I think there is a legitimate need to have corporate sponsor spots at Boston. Companies forking over hundreds of thousands of dollars to make the Boston Marathon happen deserve something. If anything we should thank them that they enable such a great event to happen instead of dissing them. It’s not unlike people flying in first class on an airplane. I appreciate that there are people on first class, they allow me to buy a cheap ticket on coach.

I also think that charity sponsorship falls well within the realm of Boston. Most races I ran so far, big or small, were for some sort of cause. Making Boston a partially charity event allows it to be for lots of causes. And people who enter through a charity have to raise several thousand dollars for their charities to be able to run Boston.
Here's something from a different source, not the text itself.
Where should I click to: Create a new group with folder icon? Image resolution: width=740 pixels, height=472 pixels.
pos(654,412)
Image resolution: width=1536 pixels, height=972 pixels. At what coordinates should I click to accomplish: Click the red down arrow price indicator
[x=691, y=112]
It is a win-win situation for everyone. Boston gets a couple extra runners and those extra runners collect tremendous amounts of money for some great causes.

I happened to talk with several people tonight at my local running store’s fall fashion evening about running, heart rate based training and marathon training in general. One girl said her goal is to finish a marathon in December and she will never run the distance ever again after that. She is training with our training group and she just wants to run the marathon distance once so she can have it under her belt and call herself a marathoner. Her A goal is a sub 5hr finish, B goal is to finish with no walking and C goal is just to finish. After that she will turn back into a recreational fitness runner who will run three times a week for general fitness and an occasional 5K but she will not train specifically for a race. I find nothing wrong with it but I would certainly not think of her as a Boston marathoner if she decided to run Boston on a charity entry.
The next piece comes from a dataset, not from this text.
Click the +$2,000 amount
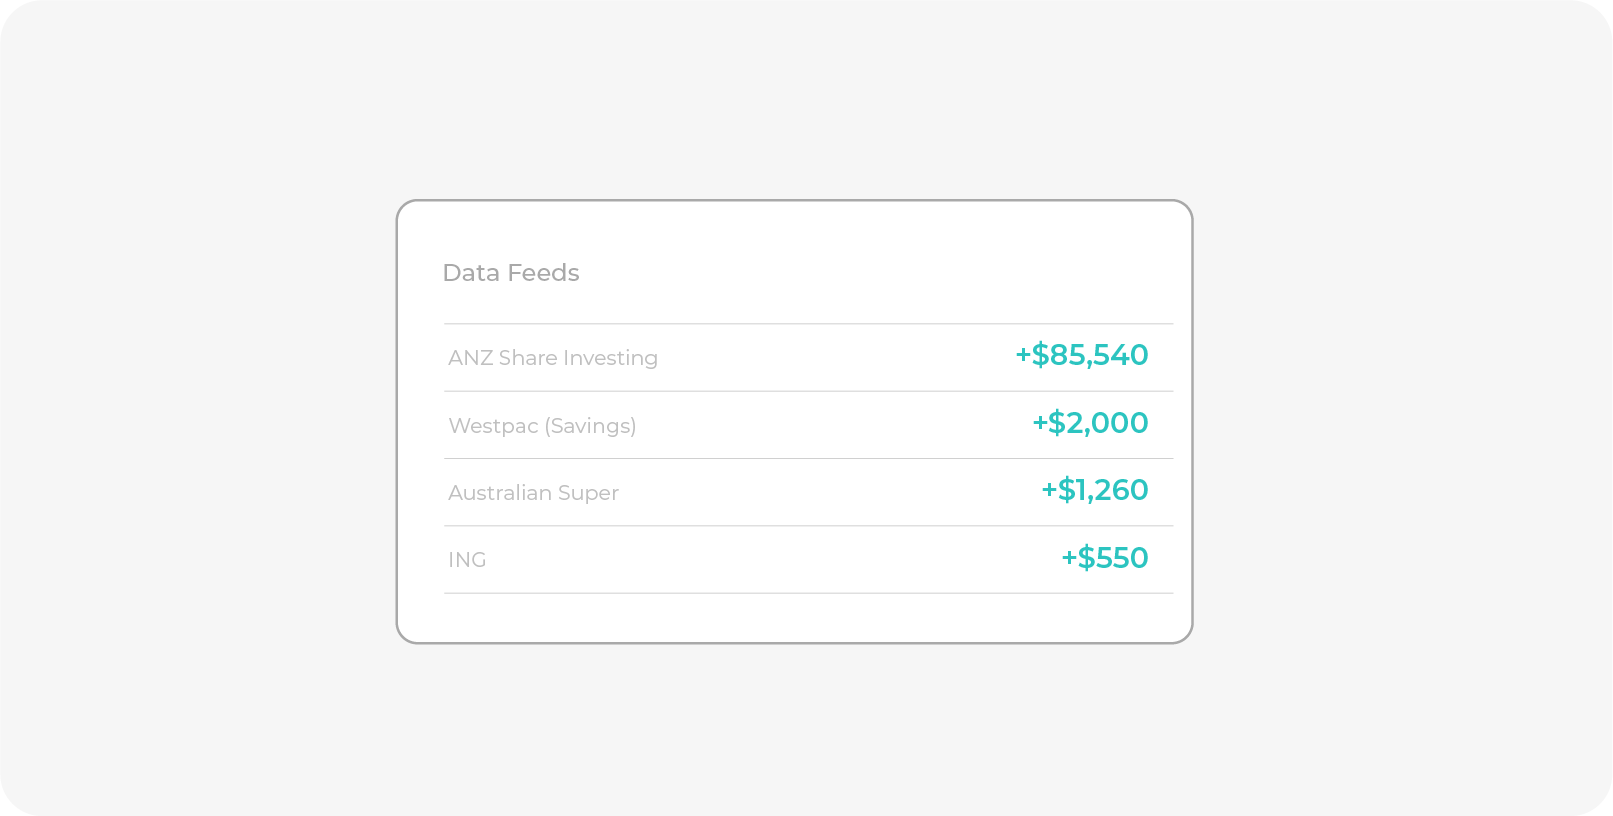1613x816 pixels. (x=1090, y=423)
Another person I talked with was the regional Adidas rep. She was carrying an Adidas BAA Marathon bag and we talked about Boston a bit. I asked her if she gets a Boston entry from Adidas. She said she did but she has to pay the $130 entry fee just like everyone else. And then she promptly added that she does have a Boston Qualifying time of 3:2x so she could run it as a regular entrant as well as long as she was quick enough on the trigger to register. To me there is no difference in my perception of her whether she runs Boston as a corporate sponsored entrant or a regular entrant or actually whether she runs it at all. To me she’s a 3:20 marathoner which is impressive all by itself regardless.

Having said all this, I would not want to run Boston on a corporate or charity sponsorship. Why? Because I personally think it would take away from the accomplishment tremendously. I think it’s a lot different to say “I qualified for Boston and I ran it” than “I completed Boston even though I didn’t really qualify for it”. I think the Boston prestige and allure comes from the fact that you have to qualify to get in. The Boston Marathon is just as much about the journey to Boston as it is about the destination. Completing Boston a non-qualified way might impress your average cubicle dweller just like completing a 5-6hr marathon would. But other runners, I for sure, would think that maybe those people should stick with 5K and 10K fun runs instead. Boston, or any marathon for that matter, is not for everyone and certainly no one is entitled to running it. It is a prestigious race and it should be treated as such. Buying your way in, regardless of how great of a cause you collected the money for, is not something that sits well with me. But if someone wants to run it like that, who am I to stop them if the rules allow it?

I actually admire people who feel no shame in hitting up their friends and family for money to be able to run a race. I would feel uncomfortable putting out a fundraiser sheet at my workplace for my son’s school. But that is just how I feel about fund raising in general.